## Assignment
The listing below must be returned in full and unchanged, without the images it carries.

## Data shown

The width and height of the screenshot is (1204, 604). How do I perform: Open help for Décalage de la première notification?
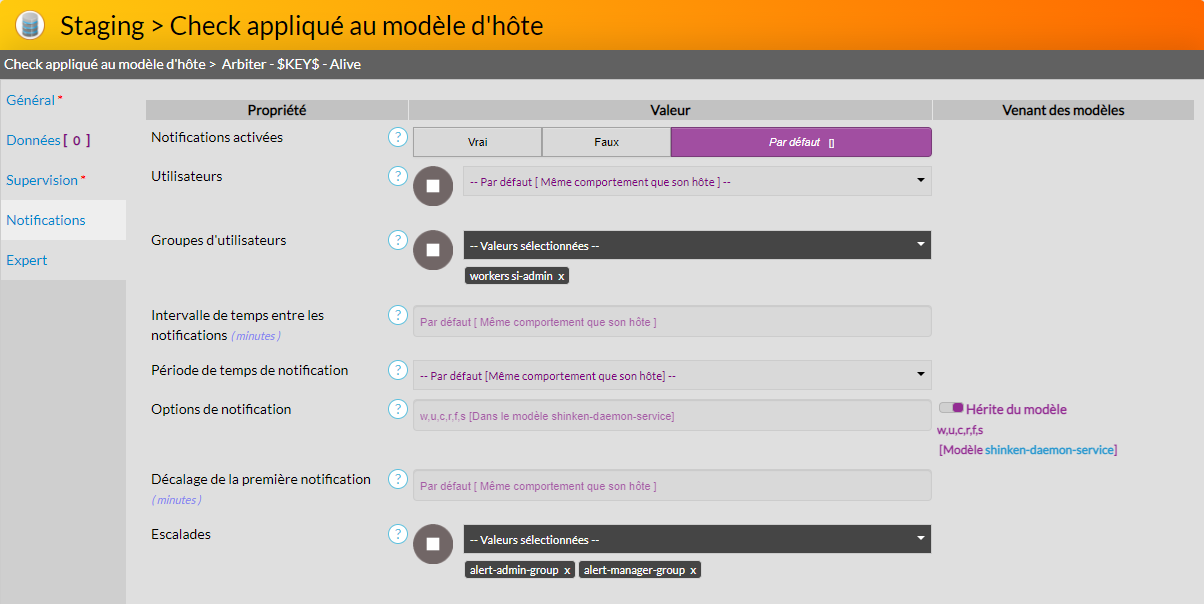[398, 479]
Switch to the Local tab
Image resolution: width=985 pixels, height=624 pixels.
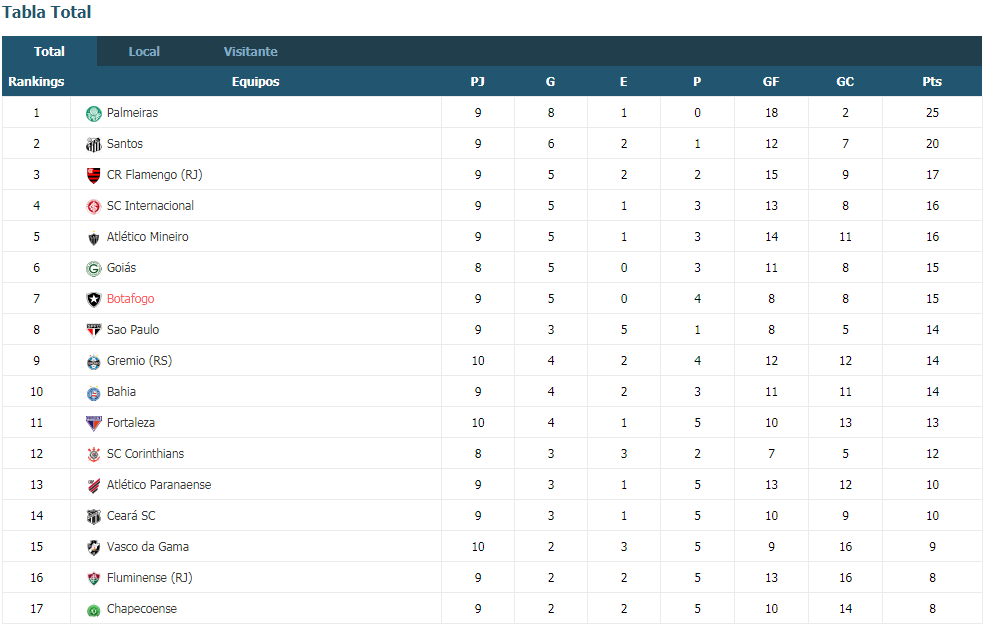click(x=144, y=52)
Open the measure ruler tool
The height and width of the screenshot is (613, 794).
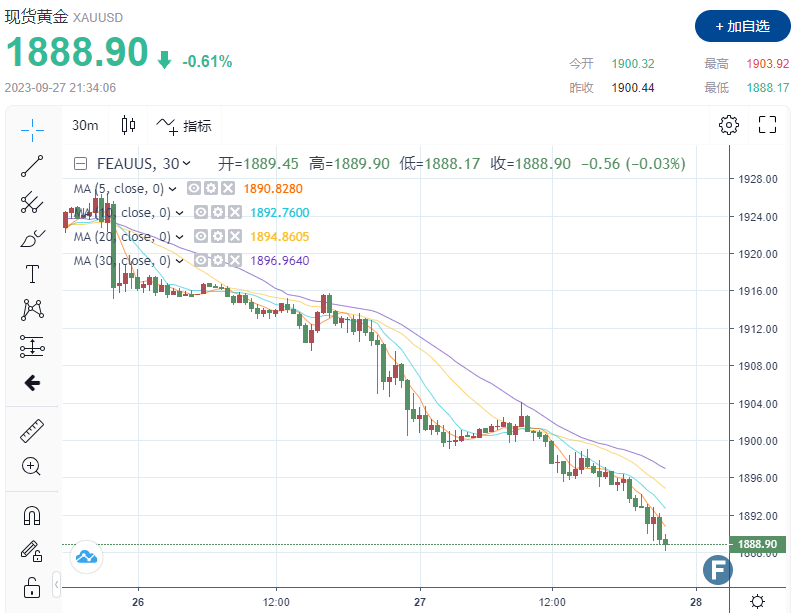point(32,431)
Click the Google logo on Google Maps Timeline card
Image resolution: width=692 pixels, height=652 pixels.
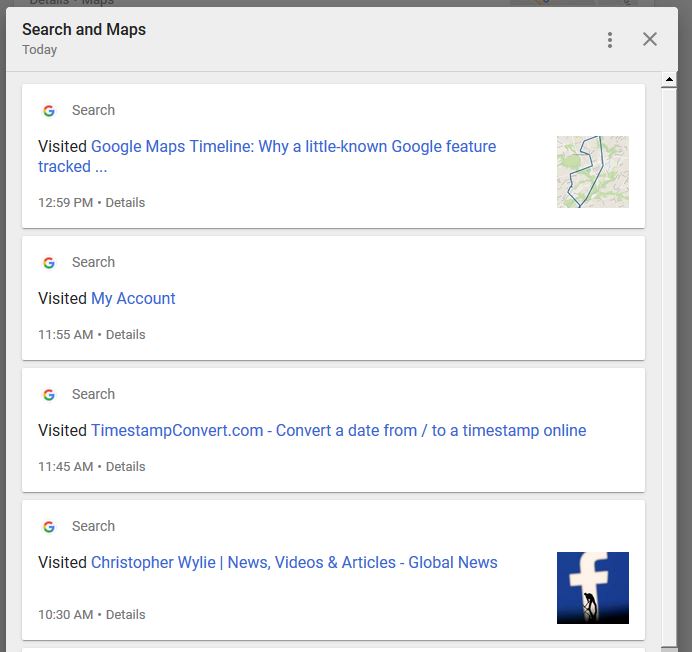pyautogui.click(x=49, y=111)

## Solved problem
The width and height of the screenshot is (1204, 604). How do I perform: Open help for Décalage de la première notification?
[398, 479]
Switch to the Local tab
Image resolution: width=985 pixels, height=624 pixels.
click(x=144, y=52)
Open the measure ruler tool
The height and width of the screenshot is (613, 794).
point(32,431)
Click the Google logo on Google Maps Timeline card
Image resolution: width=692 pixels, height=652 pixels.
pyautogui.click(x=49, y=111)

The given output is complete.